Photo by Marta Ankiersztejn
Pshemek Kaminski’s performance practice is based on an expanded approach to choreography and unfolds in different contexts, spatial and temporal dispositions, across various formats and media. In his works, he merges highly defined visualities with in-depth movement studies - as a vehicle to explore the poetics of the body in movement, its sensuality and vulnerability, queer pleasures and desires.
He graduated from the HZT Inter-University Centre for Dance Berlin at the Berlin University of the Arts. His recent choreographic works were presented, amongst others at: Art Stations Foundation in Poznań, HAU Hebbel am Ufer in Berlin, K3 | Tanzplan Hamburg, Kunsthalle Zurich, Museum of Art in Łódź, Nowy Teatr in Warsaw, Sophiensaele in Berlin, during PQ Prague Quadrennial of Performance Design and Space or Tanztage Festival in Berlin.

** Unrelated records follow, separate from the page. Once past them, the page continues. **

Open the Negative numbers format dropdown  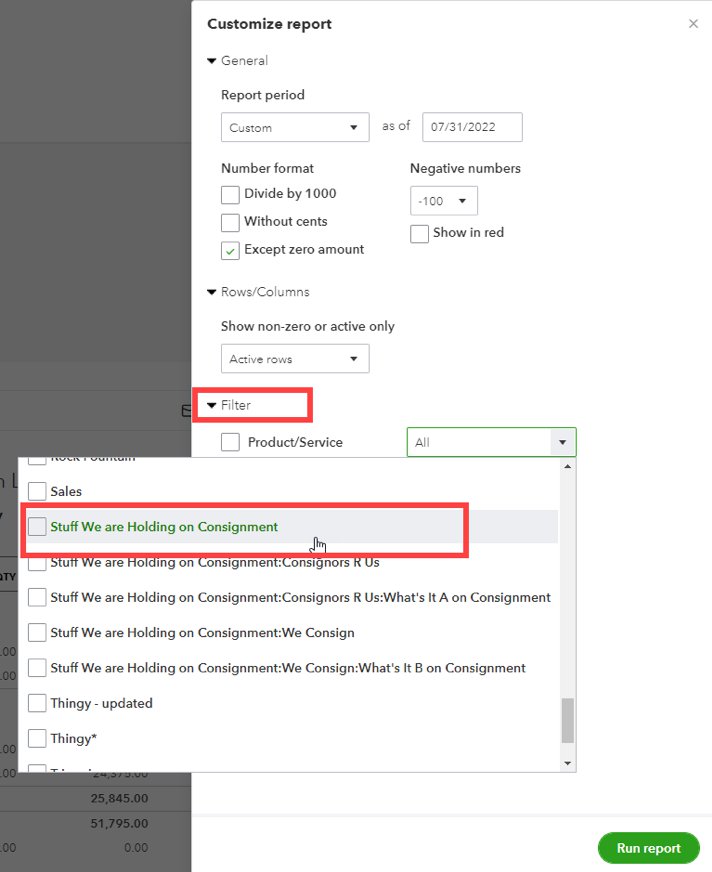point(444,201)
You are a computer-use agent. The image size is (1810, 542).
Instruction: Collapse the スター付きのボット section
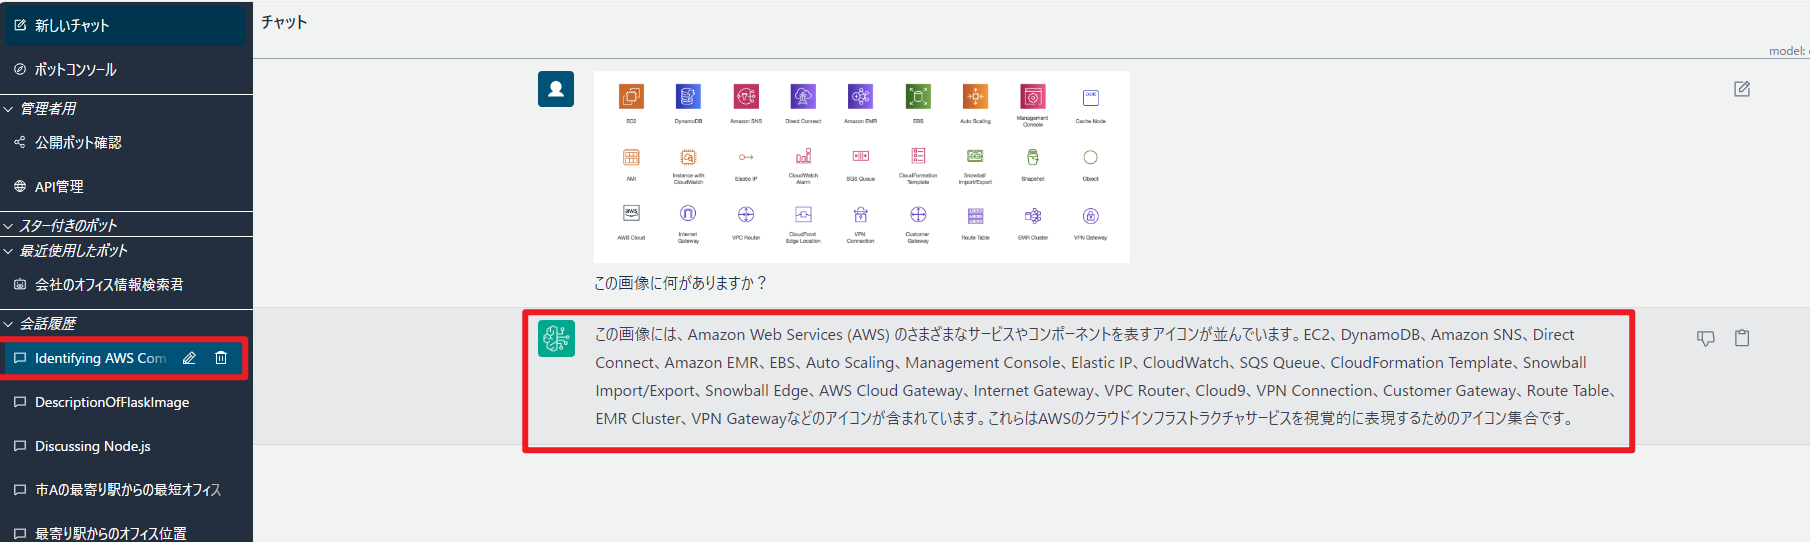pyautogui.click(x=9, y=226)
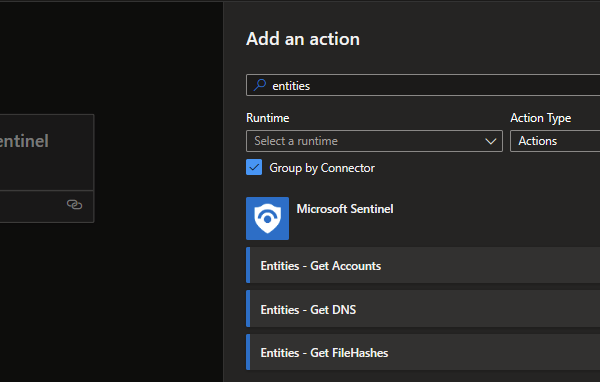Click the blue accent bar beside Get DNS
This screenshot has height=382, width=600.
248,309
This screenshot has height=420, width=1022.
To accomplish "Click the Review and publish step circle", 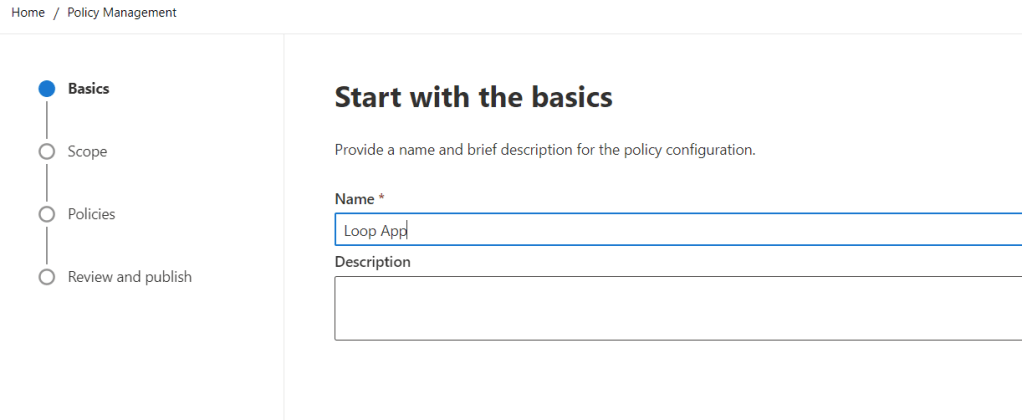I will coord(46,277).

ArtConnect asked the winning artists to share with us a glimpse into their creative life to get a sense of their personal inspiration and artistic process.

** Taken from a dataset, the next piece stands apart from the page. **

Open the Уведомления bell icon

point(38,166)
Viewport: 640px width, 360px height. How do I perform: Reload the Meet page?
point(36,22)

What are some of the central themes you pursue in your work?
I often frame my works as chromatic choreographies. I define chromatic choreography as a choreography that is reduced to, produced by, or related to colour, colours or colour phenomena. Hence, for me, assuming a very specific visuality from the beginning of the process becomes a lens through which I research and choreograph.
How has your art practice developed over time?
I started dancing at the age of 6, in Poland, where I am from. After pursuing my initial dance education there, I moved to Berlin in 2013 to study “Dance, Context, Choreography” at the HZT Inter-University Centre for Dance, part of the Berlin University of the Arts. Since then, I have been both creating my own works and collaborating with other artists as a performer.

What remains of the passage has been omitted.